Feuerwehr sieht Fortschritte beim Waldbrand am Saurüsselkopf

Der Brand ist zwar gelöscht, Glutnester halten die Einsatzkräfte aber weiterhin auf Trab. Wie lange noch?

Die Einsatzkräfte kommen laut einem Feuerwehrsprecher bei der Bekämpfung der Glutnester gut voran. Bild: Uwe Lein/dpa
Die Einsatzkräfte kommen laut einem Feuerwehrsprecher bei der Bekämpfung der Glutnester gut voran.
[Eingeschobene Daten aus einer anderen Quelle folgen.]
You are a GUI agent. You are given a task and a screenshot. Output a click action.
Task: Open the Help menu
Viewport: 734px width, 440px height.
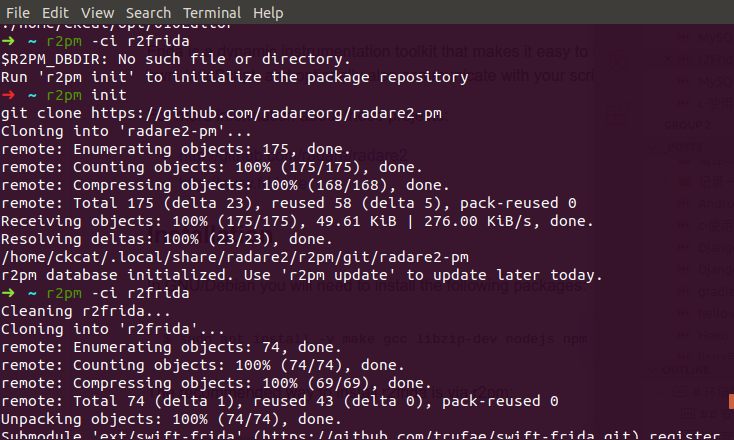268,13
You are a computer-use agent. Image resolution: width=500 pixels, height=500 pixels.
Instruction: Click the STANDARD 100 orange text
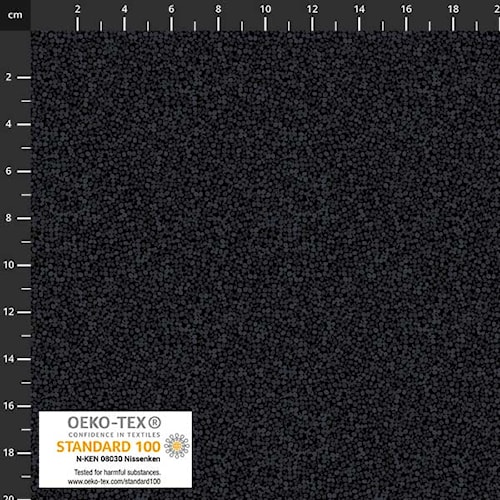point(109,447)
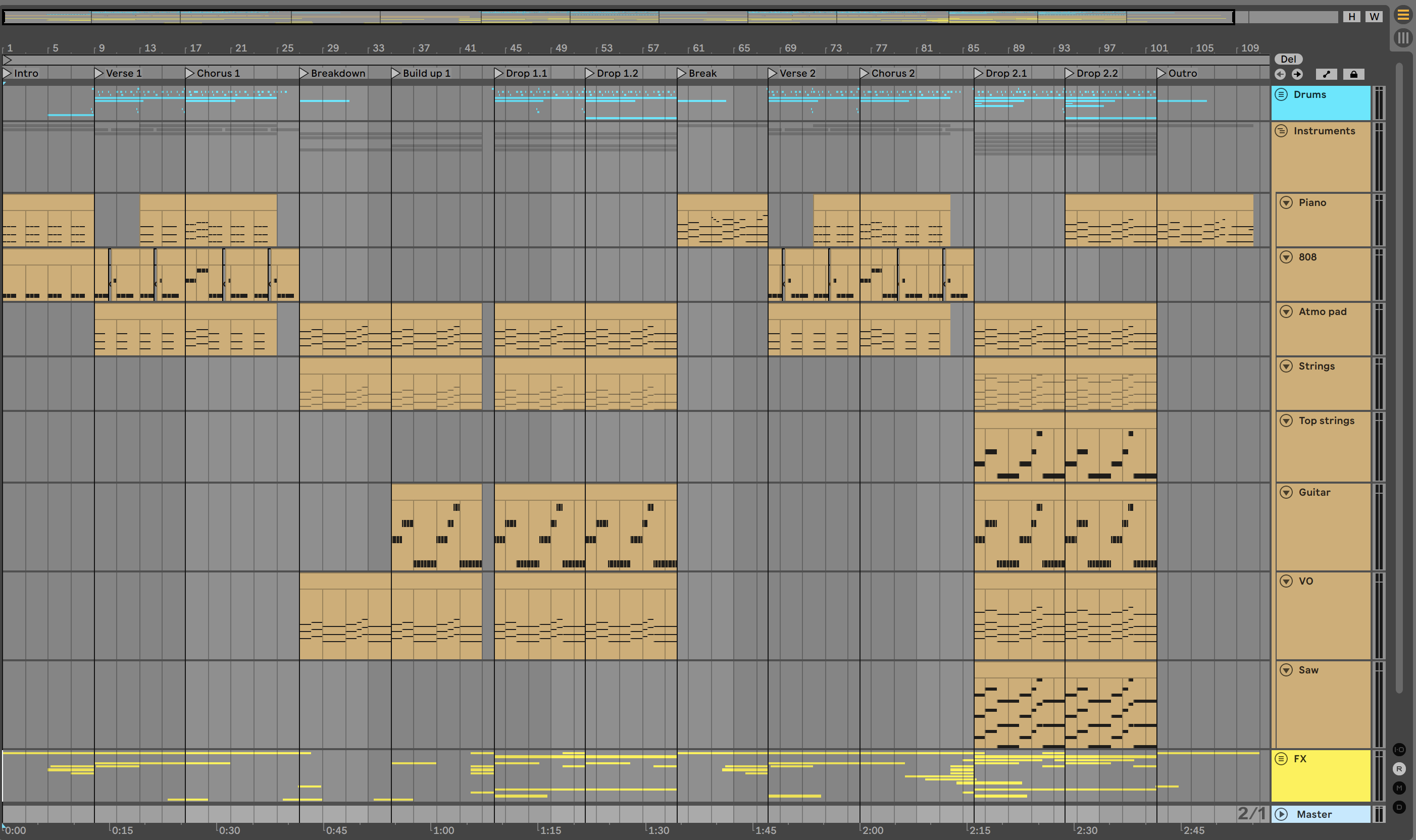Expand the Piano track disclosure triangle
This screenshot has width=1416, height=840.
click(1286, 202)
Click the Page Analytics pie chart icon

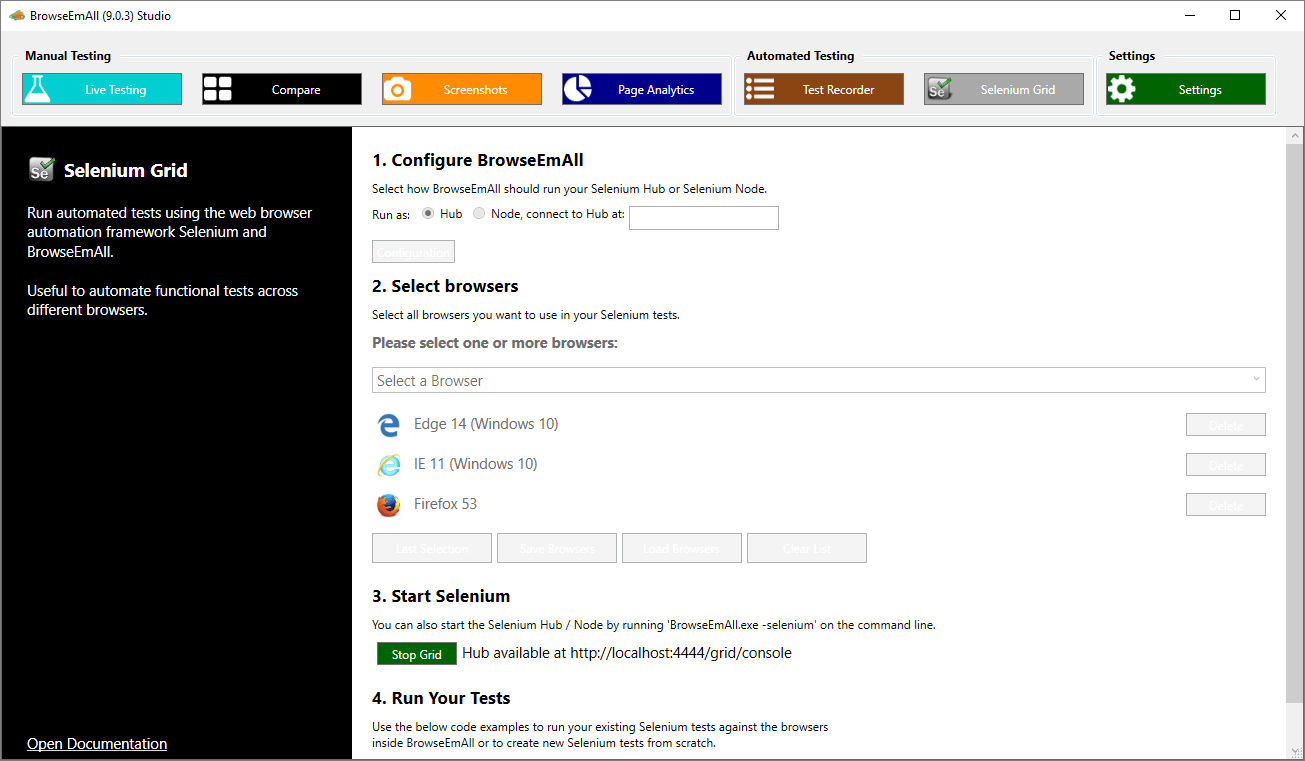577,89
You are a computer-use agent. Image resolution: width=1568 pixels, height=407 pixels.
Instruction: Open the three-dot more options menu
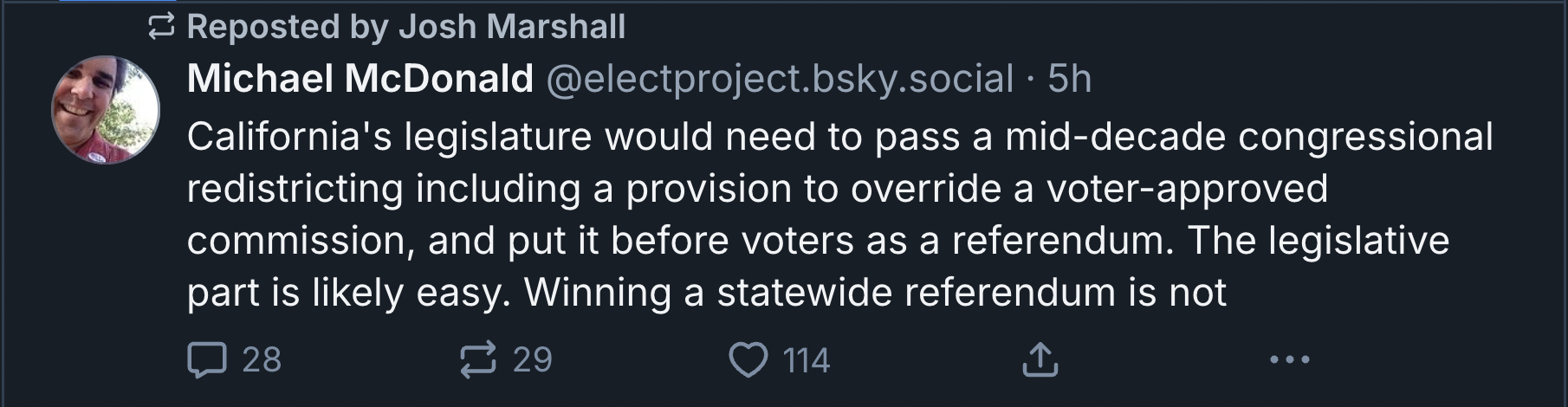tap(1289, 359)
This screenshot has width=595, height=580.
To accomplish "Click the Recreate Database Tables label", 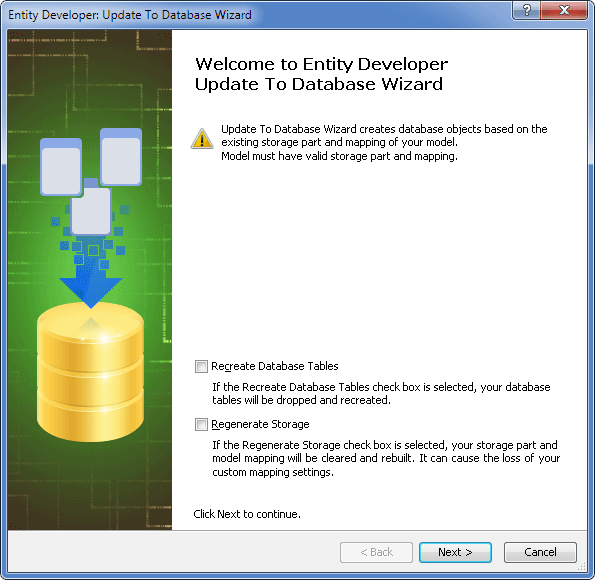I will [x=275, y=366].
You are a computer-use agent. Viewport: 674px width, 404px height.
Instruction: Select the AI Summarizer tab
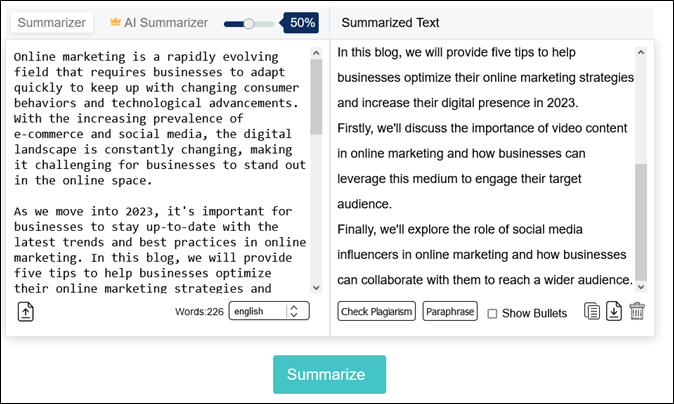[x=166, y=22]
Der Kampf gegen Glutnester nach dem Waldbrand am Saurüsselkopf in den Chiemgauer Alpen macht Fortschritte. „Die Einsatzkräfte kommen gut voran“, sagte ein Sprecher des Kreisfeuerwehrverbandes Traunstein. Auch heute sollten wieder mehr als 300 Einsatzkräfte Glutnester im Boden aufspüren, löschen und kontrollieren. 

Wie lange der Einsatz an dem 1.270 Meter hohen Berg bei Ruhpolding (Landkreis Traunstein) noch dauern wird, konnte der Feuerwehrsprecher nicht sagen. „Das hängt von der Witterung ab.“ Winde entfachten zum Teil die Glutnester wieder - auch in besonders schwer zugänglichen Bereichen. 

„Bereiche bleiben weiterhin anspruchsvoll“

„Die nördlichen und besonders schwer zugänglichen Bereiche bleiben weiterhin anspruchsvoll“, teilte das Landratsamt Traunstein mit. „Dort ist das Gelände teils felsig, steil und nur eingeschränkt bodengebunden erreichbar.“

Hoffnung machte den Einsatzkräften, dass Regen vorhergesagt war. Weil für die Mittags- und frühen Nachmittagsstunden Gewitter, Hagel und starke Böen erwartet wurden, mussten die mehr als 300 Einsatzkräfte aus Sicherheitsgründen den Berg verlassen. 

Das Feuer in dem schwer zugänglichen Gebiet war vor gut einer Woche entdeckt worden. Nach Angaben von Bayerns Forstministerin Michaela Kaniber (CSU) handelt es sich um einen der größten Waldbrände in Bayern in den vergangenen Jahrzehnten.